--- Directions ---
Below are some entries; write out each one of them exactly.

Stored items:
==============================
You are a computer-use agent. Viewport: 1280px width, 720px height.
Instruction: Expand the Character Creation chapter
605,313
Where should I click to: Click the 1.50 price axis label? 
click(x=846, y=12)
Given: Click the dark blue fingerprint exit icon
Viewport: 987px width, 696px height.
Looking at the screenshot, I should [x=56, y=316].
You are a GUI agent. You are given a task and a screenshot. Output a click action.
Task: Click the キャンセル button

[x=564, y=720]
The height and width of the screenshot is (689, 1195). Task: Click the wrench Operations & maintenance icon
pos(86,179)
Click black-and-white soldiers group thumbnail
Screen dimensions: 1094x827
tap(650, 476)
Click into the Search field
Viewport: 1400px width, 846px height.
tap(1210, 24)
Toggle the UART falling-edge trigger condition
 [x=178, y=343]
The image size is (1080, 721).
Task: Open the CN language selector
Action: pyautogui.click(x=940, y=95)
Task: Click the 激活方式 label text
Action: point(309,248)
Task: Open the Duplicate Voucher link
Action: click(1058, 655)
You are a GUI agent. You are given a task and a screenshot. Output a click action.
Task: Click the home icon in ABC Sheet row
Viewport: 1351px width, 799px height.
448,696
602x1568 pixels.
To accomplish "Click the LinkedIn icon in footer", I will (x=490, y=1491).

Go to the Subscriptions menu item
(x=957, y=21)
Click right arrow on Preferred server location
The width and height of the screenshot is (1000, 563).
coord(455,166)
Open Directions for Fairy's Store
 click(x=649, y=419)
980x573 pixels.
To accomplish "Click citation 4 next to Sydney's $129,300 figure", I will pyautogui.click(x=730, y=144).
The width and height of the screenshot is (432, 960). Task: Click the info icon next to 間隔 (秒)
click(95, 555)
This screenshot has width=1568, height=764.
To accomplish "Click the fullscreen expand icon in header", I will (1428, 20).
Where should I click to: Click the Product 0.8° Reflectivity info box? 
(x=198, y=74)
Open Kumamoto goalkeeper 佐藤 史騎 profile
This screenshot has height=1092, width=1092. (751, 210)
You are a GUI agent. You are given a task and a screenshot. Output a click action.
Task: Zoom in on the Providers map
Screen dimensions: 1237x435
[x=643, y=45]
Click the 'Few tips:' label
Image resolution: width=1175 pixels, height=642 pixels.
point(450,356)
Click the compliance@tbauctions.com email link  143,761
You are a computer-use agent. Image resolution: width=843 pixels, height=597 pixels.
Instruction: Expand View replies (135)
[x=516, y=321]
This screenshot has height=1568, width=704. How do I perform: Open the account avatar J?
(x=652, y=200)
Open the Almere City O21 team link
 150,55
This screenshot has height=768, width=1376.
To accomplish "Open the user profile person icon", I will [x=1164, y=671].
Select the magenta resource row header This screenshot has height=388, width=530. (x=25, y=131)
==============================
--- Answer area ---
You are a computer-use agent. Viewport: 1280px width, 720px height.
Instruction: Expand the Character Creation chapter
605,313
Where should I click to: Click the 1.50 price axis label? 
click(x=846, y=12)
Given: Click the dark blue fingerprint exit icon
Viewport: 987px width, 696px height.
Looking at the screenshot, I should [x=56, y=316].
You are a GUI agent. You are given a task and a screenshot. Output a click action.
Task: Click the キャンセル button

[x=564, y=720]
The height and width of the screenshot is (689, 1195). Task: Click the wrench Operations & maintenance icon
pos(86,179)
Click black-and-white soldiers group thumbnail
Screen dimensions: 1094x827
tap(650, 476)
Click into the Search field
Viewport: 1400px width, 846px height.
tap(1210, 24)
Toggle the UART falling-edge trigger condition
 [x=178, y=343]
The image size is (1080, 721).
Task: Open the CN language selector
Action: pyautogui.click(x=940, y=95)
Task: Click the 激活方式 label text
Action: point(309,248)
Task: Open the Duplicate Voucher link
Action: click(1058, 655)
You are a GUI agent. You are given a task and a screenshot. Output a click action.
Task: Click the home icon in ABC Sheet row
Viewport: 1351px width, 799px height.
448,696
602x1568 pixels.
To accomplish "Click the LinkedIn icon in footer", I will (x=490, y=1491).

Go to the Subscriptions menu item
(x=957, y=21)
Click right arrow on Preferred server location
The width and height of the screenshot is (1000, 563).
coord(455,166)
Open Directions for Fairy's Store
 click(x=649, y=419)
980x573 pixels.
To accomplish "Click citation 4 next to Sydney's $129,300 figure", I will pyautogui.click(x=730, y=144).
The width and height of the screenshot is (432, 960). Task: Click the info icon next to 間隔 (秒)
click(95, 555)
This screenshot has width=1568, height=764.
To accomplish "Click the fullscreen expand icon in header", I will (1428, 20).
Where should I click to: Click the Product 0.8° Reflectivity info box? 
(x=198, y=74)
Open Kumamoto goalkeeper 佐藤 史騎 profile
This screenshot has height=1092, width=1092. (751, 210)
You are a GUI agent. You are given a task and a screenshot. Output a click action.
Task: Zoom in on the Providers map
Screen dimensions: 1237x435
[x=643, y=45]
Click the 'Few tips:' label
Image resolution: width=1175 pixels, height=642 pixels.
point(450,356)
Click the compliance@tbauctions.com email link  143,761
You are a computer-use agent. Image resolution: width=843 pixels, height=597 pixels.
Instruction: Expand View replies (135)
[x=516, y=321]
This screenshot has height=1568, width=704. How do I perform: Open the account avatar J?
(x=652, y=200)
Open the Almere City O21 team link
 150,55
This screenshot has height=768, width=1376.
To accomplish "Open the user profile person icon", I will [x=1164, y=671].
Select the magenta resource row header This screenshot has height=388, width=530. (x=25, y=131)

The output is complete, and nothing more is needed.